## EXERCISE REQUIREMENTS
1: Answer these questions about the abstract on soil microbial fuel cells:
(a) How many days did the W-SMFCs take to start up?
(b) On which day was the BaP removal efficiency at S> 1 cm in W-SMFCs up to 1.7 times higher than in C-SMFCs?
(c) What was the biodegradation efficiency of absolute BaP amount in C-SMFCs after 240 days of operation?
2: Transcribe the part of the abstract on soil microbial fuel cells that begins at the words "Effects of water" and stops after the words "molecular ecological networks.".

## READING TEXT

Effects of water flow on performance of soil microbial fuel cells: Electricity generation, benzo[a]pyrene removal, microbial community and molecular ecological networks.

Soil microbial fuel cells with water flow (W-SMFCs) as a driven force of substrate transport were constructed. Electricity generation, benzo[a]pyrene (BaP) removal, microbial communities and microbial molecular ecological networks were compared between W-SMFCs and their control reactors (without water flow, C-SMFCs) in 240 days of operation. The W-SMFCs started up faster than C-SMFCs (37 days vs. 50 days) and output higher startup voltage (148.45 mV vs. 111.90 mV). The water flow caused higher removal efficiency of BaP at sites >1 cm from the anode (S > 1 cm) than at sites <1 cm from the anode (S < 1 cm) in W-SMFCs, whereas in C-SMFCs, the removal efficiency of BaP at S< 1 cm was higher than that at S> 1 cm. The removal efficiency of BaP at S> 1 cm in W-SMFCs was up to 1.7 times higher than that at S> 1 cm in C-SMFCs on the 91st day. After 240 days of operation, the biodegradation efficiency of absolute BaP amount was 45.95% in W-SMFCs, being 20% higher than that in C-SMFCs (38.17%). Moreover, the water flow caused highly tight interaction among the microbial species, which could be beneficial to BaP biodegradation. Conclusively, the water flow in soil was very beneficial for startup and biodegradation of BaP in SMFCs.

## ENTRIES SHOWN
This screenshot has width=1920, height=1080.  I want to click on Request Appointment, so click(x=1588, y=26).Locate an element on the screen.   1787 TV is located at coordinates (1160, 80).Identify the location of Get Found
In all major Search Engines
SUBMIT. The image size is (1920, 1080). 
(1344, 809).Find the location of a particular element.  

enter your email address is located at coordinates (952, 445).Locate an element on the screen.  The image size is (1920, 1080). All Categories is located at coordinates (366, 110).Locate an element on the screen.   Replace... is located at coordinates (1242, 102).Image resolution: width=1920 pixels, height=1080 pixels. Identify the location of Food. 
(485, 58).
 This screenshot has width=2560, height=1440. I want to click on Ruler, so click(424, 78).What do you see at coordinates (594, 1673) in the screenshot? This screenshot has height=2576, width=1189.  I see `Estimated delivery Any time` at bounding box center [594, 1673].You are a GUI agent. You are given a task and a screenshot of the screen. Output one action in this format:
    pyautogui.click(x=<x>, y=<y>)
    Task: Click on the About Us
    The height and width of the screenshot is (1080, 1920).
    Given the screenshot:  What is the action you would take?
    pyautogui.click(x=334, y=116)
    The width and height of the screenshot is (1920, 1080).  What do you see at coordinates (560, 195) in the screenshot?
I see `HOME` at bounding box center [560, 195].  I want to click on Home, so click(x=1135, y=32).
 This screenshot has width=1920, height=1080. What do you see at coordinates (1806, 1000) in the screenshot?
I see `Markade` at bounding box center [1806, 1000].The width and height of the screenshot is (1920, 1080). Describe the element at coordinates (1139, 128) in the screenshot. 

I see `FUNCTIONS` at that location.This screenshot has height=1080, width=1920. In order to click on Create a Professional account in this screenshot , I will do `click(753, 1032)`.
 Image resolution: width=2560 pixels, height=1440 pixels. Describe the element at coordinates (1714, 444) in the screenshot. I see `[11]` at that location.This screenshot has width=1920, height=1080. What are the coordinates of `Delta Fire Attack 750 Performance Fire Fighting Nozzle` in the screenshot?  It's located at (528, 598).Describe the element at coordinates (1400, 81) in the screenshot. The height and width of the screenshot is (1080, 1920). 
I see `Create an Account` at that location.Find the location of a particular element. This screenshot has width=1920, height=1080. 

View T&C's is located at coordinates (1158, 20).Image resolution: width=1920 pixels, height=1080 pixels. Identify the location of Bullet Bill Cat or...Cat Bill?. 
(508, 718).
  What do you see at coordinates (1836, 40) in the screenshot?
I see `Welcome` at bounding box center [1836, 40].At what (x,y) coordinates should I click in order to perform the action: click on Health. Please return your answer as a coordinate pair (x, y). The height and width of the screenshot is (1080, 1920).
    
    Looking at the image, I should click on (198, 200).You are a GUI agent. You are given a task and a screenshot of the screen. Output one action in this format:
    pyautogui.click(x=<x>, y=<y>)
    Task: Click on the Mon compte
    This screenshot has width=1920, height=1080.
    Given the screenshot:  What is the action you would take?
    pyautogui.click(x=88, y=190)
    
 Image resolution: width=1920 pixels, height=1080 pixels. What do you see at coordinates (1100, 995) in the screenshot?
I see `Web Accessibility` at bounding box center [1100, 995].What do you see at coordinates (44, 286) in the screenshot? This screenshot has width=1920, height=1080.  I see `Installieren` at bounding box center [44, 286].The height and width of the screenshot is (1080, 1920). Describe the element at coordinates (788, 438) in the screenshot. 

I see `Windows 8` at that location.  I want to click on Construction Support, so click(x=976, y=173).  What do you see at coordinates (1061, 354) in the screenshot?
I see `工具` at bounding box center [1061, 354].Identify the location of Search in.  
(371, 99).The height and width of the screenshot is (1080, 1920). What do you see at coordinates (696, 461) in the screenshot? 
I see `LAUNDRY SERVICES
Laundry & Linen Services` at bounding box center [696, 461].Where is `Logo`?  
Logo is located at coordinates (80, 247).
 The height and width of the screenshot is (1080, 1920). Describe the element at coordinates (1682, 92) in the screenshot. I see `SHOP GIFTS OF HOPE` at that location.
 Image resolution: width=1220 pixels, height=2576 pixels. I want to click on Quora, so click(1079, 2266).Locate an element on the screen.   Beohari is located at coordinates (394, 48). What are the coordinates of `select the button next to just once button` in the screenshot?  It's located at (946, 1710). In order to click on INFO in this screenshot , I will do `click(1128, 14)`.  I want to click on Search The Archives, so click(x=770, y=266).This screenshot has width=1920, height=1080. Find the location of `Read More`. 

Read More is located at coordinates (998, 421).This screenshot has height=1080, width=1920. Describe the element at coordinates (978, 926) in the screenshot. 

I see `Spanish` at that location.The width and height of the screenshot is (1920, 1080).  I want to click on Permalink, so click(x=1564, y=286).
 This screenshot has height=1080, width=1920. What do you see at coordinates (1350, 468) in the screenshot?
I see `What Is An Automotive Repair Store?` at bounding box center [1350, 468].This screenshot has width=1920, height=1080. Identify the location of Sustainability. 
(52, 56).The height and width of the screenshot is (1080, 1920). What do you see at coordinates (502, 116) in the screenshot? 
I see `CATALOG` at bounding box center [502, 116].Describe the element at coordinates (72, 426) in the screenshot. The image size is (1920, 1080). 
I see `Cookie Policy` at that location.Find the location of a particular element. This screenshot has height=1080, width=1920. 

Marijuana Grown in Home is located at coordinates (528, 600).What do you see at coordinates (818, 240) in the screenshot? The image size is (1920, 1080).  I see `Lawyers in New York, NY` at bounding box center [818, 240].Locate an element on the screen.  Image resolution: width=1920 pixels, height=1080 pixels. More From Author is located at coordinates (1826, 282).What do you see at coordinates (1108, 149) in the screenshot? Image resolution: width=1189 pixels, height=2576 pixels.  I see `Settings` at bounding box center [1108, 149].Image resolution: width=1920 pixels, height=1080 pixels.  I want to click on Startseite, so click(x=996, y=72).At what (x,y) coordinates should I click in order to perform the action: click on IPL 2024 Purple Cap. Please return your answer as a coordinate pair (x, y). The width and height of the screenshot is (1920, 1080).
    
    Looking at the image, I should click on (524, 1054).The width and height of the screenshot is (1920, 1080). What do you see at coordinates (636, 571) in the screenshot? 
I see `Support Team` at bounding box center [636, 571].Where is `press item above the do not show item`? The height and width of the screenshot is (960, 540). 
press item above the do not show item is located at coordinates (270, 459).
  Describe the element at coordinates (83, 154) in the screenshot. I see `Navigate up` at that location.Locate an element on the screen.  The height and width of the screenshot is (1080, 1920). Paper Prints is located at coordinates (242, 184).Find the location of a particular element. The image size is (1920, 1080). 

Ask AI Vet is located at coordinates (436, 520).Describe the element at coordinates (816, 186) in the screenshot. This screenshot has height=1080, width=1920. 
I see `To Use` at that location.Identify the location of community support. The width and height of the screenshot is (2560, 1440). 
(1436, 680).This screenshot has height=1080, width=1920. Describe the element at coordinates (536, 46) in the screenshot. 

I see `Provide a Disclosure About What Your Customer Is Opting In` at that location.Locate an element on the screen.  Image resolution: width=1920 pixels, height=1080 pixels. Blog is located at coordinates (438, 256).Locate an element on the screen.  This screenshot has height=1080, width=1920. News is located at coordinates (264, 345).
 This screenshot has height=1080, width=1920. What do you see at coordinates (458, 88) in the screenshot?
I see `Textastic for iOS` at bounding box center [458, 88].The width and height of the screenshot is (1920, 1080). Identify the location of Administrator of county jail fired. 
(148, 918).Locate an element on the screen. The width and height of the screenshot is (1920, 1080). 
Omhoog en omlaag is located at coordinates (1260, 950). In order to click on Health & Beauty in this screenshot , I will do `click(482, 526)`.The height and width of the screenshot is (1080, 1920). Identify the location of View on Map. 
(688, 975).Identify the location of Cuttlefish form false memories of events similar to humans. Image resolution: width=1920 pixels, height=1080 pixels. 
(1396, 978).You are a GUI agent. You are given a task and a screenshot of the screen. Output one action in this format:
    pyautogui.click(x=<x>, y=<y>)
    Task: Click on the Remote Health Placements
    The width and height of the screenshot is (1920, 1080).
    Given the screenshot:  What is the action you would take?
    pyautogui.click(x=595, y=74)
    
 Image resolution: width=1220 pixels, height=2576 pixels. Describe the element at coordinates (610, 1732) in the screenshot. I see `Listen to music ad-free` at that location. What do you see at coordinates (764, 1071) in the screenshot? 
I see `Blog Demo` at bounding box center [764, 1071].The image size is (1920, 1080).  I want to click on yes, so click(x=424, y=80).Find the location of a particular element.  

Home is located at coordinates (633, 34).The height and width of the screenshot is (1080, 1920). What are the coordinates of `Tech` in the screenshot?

## EXERCISE ANSWERS
1:
(a) 37 days
(b) The 91st day
(c) 38.17%

2:
Effects of water flow on performance of soil microbial fuel cells: Electricity generation, benzo[a]pyrene removal, microbial community and molecular ecological networks.